Bakrie Sumatera butuh setahun ke Afrika



JAKARTA. PT Bakrie Sumatera Plantations Tbk masih membutuhkan waktu setahun untuk merealisasikan rencana pembukaan lahan perkebunan sawit dan karet di Nigeria. Selain masih menunggu persetujuan pemegang saham, perusahaan ini juga masih terus mempelajari potensi bisnis sawit di negara Afrika itu.

Bambang Aria Wisena, Direktur Utama Bakrie Sumatera mengatakan, rencana ekspansi perkebunan di Nigeria masih dalam pembahasan. "Masih kita pelajari potensinya di sana," katanya, Rabu (18/7). Dia menyebut, Nigeria dipilih karena alasan pemasaran dan transportasi.

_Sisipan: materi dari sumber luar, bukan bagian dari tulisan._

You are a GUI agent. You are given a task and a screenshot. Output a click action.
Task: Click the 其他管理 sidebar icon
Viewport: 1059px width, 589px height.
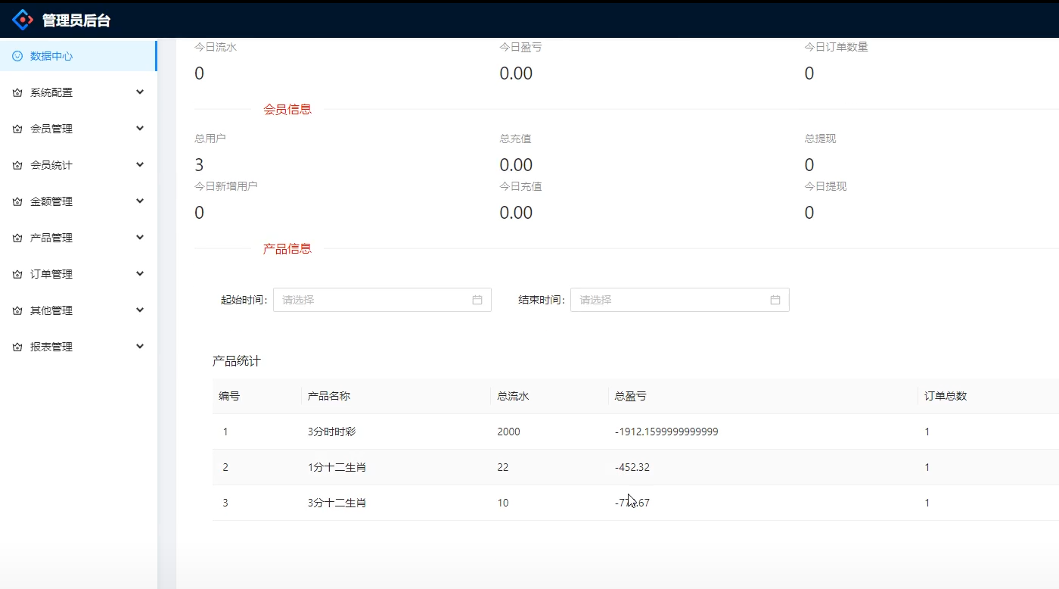(x=17, y=310)
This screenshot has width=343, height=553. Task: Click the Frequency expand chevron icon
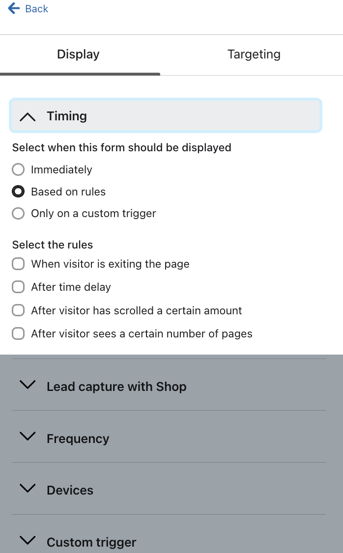click(x=28, y=437)
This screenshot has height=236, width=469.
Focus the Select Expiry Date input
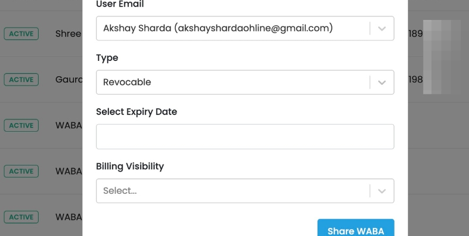pyautogui.click(x=245, y=136)
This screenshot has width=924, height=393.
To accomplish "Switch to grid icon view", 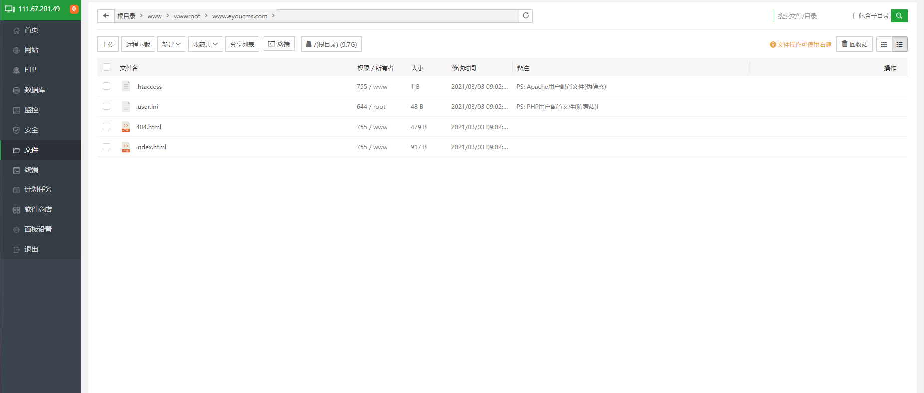I will pos(884,44).
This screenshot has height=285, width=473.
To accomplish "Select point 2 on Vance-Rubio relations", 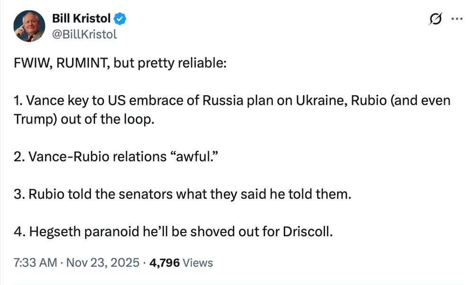I will [x=116, y=157].
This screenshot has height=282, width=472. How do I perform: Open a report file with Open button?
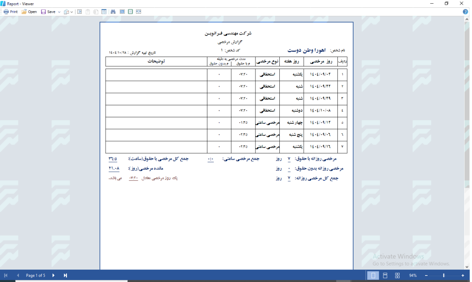29,12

Bambang menghitung, ongkos kirim minyak sawit mentah atau crude palm oil (CPO) dari Nigeria lebih murah 50% dibandingkan dari Indonesia. Dengan begitu, jika ongkos angkut CPO dari Pelabuhan Belawan ke Eropa mencapai US$ 70 per ton, dengan membuka lahan di Nigeria, biaya angkut hanya US$ 35 per ton.


Selain itu, potensi lahan di Nigeria untuk perkebunan sawit juga masih besar. Green field atau lahan yang belum digarap mencapai 20.000 hektare (ha) sampai 30.000 ha, dimana sekitar 8.000 ha saja yang ditanami. Beberapa wilayah yang berpotensi untuk ditanami sawit dan karet adalah Cross River dan Ogun. Selain memiliki lahan luas, sistem pelabuhan, infrastruktur transportasi dan perijinan juga mendukung.

Namun di sisi lain, produktivitas sawit di Nigeria relatif rendah. Budaya masyarakat setempat yang memanen buah sawit dengan cara memanjat menjadi persoalan. Selain itu jumlah minyak yang dihasilkan dari buah sawit Nigeria hanya satu ton per ha per tahun, kalah jauh dibandingkan Indonesia yang mencapai 24 ton per ha per tahun.

Seperti diketahui, Bakrie Sumatera berencana membuka lahan perkebunan sawit dan karet di Nigeria dengan investasi US$ 500 juta. Untuk itu perusahaan ini telah mendirikan Bakrie Delano Africa Ltd yang merupakan usaha patungan Grup Bakrie dan Grup Delano dengan proporsi saham 50%:50%.

Selain merealisasikan ekspansi lahan di Nigeria, tahun ini Bakrie Sumatera juga sedang menyelesaikan pembangunan pabrik minyak goreng di Kuala Tanjung, Sumatera Utara berkapasitas 1.500 ton per tahun. "Tahun depan kita harapkan dapat mulai beroperasi," kata Bambang.

Joko Supriyono, Sekretaris Jenderal Gabungan Pengusaha Kelapa Sawit Indonesia (Gapki) bilang, saat ini banyak faktor yang menghambat kinerja perkebunan kelapa sawit lokal. "Dari dalam dan luar negeri," katanya. Di dalam negeri, ekspansi lahan sawit terhambat permasalah tata ruang dan moratorium, kebijakan fiskal perpajakan, serta infrastruktur pendukung seperti akses jalan. Dia memperkirakan dalam dua tahun mendatang, ekspansi lahan perkebunan sawit Indonesia hanya 200.000 ha-250.000 ha.